◆ WHAT THIS TASK INVOLVES ◆
Pick up the commentary on Singapore's handling of Law's visa and a domestic worker's moonlighting fine where it stops, and keep writing it.

◆ DOCUMENT SECTION ◆
========================================================================
I was surprised that Singapore had granted Law a visa in the first instance, but even more surprised that he was even willing to come. The Hong Kong authorities have accused Law of endangering national security and put him on the wanted list, and Singapore has an extradition treaty with the city. Law told the Financial Times (paywalled) that he'd been given legal advice that political crimes aren't covered by the extradition treaty—which, frankly, is stupid advice. But he also reasoned that, if Singapore had intended to extradite him, they wouldn't have granted him the visa, which he'd applied for using his UK refugee travel document.
A spokesperson for the Ministry of Home Affairs has told the media that "Mr Law's entry into and presence in the country would not be in Singapore's national interests". But, if that's the case, why give him a visa in the first place?
Law was detained while trying to get through immigration and, 14 hours later, was put on a flight out—fortunately, to San Francisco (his last port of call), and not Hong Kong or China.
(3)
A domestic worker was recently fined for doing some extra part-time cleaning work when her work permit only allows her to work for her official employer. For this, the court fined Pido Erlinda Ocampo $13,000; the parties who hired her without permission were fined, too, but less.
The fine is a huge sum for a migrant domestic worker. It's a really severe punishment for something that didn't cause any harm: Ocampo provided a service that people needed for compensation that all parties had agreed on. She did it while still covering her responsibilities in her main job. Why should the consequences of doing honest labour be so harsh? How is that proportionate in any way?
As a feature in The New Paper highlights, domestic workers are generally poorly paid and, with dependents to support in their home countries, are often in need of money. If, outside of their regular work, they find opportunities to earn a little more without hurting anyone, then why not?
According to the Ministry of Manpower, the strict rules against moonlighting help to avoid tricky situations, like when it comes to medical treatment and workplace injury: "Should a migrant domestic worker fall ill or sustain injuries while working elsewhere, the official employer remains liable for her upkeep and medical costs, even though the injury occurred outside their direct supervision and control." But this is a situation created by migrant worker policies that infantilise the worker, making their employers responsible for them in ways that no other sort of employer in Singapore has to be.
========================================================================
◆ MATERIAL PROVIDED ◆
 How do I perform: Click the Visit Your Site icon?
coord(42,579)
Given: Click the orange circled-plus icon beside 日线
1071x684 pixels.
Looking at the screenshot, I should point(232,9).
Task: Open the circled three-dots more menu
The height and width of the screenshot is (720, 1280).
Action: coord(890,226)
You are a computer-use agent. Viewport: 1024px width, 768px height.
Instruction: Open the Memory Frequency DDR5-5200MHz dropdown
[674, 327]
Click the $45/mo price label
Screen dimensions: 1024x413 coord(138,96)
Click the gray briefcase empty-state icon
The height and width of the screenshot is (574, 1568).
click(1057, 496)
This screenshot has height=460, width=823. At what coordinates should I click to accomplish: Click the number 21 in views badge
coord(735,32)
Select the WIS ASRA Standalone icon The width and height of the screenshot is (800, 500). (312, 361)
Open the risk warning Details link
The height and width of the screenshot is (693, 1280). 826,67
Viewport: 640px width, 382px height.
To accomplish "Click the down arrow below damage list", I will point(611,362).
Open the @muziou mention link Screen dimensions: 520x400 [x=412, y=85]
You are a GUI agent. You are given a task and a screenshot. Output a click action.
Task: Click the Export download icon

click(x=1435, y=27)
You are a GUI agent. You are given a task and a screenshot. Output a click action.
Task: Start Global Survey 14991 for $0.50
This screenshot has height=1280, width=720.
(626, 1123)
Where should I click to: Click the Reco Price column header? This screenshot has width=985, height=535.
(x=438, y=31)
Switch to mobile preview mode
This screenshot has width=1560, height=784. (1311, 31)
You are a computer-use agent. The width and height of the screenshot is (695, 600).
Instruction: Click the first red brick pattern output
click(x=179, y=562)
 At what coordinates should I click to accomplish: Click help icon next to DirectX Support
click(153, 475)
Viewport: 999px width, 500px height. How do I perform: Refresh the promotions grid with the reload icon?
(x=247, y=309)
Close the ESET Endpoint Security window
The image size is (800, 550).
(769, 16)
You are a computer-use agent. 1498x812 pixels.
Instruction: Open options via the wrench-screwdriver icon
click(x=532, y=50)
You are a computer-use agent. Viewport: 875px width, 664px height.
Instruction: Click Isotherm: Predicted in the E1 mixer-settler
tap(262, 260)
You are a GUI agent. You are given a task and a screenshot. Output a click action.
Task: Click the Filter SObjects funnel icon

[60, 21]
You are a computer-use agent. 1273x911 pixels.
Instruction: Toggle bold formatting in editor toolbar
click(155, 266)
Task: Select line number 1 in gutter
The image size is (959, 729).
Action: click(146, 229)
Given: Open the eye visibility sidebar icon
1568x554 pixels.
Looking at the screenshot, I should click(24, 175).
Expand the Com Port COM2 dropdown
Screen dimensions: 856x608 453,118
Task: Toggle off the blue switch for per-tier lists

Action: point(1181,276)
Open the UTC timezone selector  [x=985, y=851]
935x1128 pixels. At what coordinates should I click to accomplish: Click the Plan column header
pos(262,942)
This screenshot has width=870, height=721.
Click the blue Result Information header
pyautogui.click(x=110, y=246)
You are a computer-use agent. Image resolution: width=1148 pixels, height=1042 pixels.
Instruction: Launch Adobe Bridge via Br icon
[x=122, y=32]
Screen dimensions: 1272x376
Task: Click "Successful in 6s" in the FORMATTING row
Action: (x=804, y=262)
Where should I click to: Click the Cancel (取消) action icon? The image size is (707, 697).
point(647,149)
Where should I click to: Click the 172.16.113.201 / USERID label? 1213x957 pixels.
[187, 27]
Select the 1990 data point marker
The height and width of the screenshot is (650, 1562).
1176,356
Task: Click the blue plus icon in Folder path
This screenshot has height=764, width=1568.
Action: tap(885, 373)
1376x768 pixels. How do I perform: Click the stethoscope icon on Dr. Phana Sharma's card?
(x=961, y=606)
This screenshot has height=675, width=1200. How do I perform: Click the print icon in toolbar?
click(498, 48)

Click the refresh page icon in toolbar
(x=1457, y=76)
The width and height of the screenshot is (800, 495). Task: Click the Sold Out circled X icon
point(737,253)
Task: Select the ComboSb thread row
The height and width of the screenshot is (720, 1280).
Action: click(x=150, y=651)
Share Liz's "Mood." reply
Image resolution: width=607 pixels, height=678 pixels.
========================================================================
◆ ANSWER TO THIS EXERCISE ◆
The employer–worker power imbalance is extreme here, which is why there are also problems with illegal deployment, where workers are forced by their employers to work extra without their consent. What's needed here is not to ban moonlighting, but to change the system into something that respects labour and migrant workers' agency. Instead of blindly implementing rules, we should be looking out for and taking action against exploitation instead.
(4)
Did you know that Singapore dodged the bullet of dangerous sectarian politics recently? According to Ong Ye Kung, Minister for Health and Coordinating Minister for Social Policies, we came "dangerously close" to mixing race and religion with politics during the GE period. Again, he brought up Noor Deros's claims about meeting Workers' Party's Malay candidates and endorsement of the party, as well as how Malaysian politicians and a former Singaporean ISA detainee had stuck their two cents into the discourse. Standing in Parliament, he issued warnings about populist politics that play on "Us versus Them" narratives. "Populism takes societies on the road to ruin—creating irreconcilable rifts between communities, and fuelling xenophobia and racism," he said.
Hmmm... if only he'd had this clarity back in 2019 when he compared a cancelled Yale-NUS workshop on dissent and activism to courses "designed by jihadists to promote violence" or "teaching that Nazism is good", and quoted selectively from Alfian Sa'at's poem to question his loyalty and insinuate that Alfian is anti-Singapore.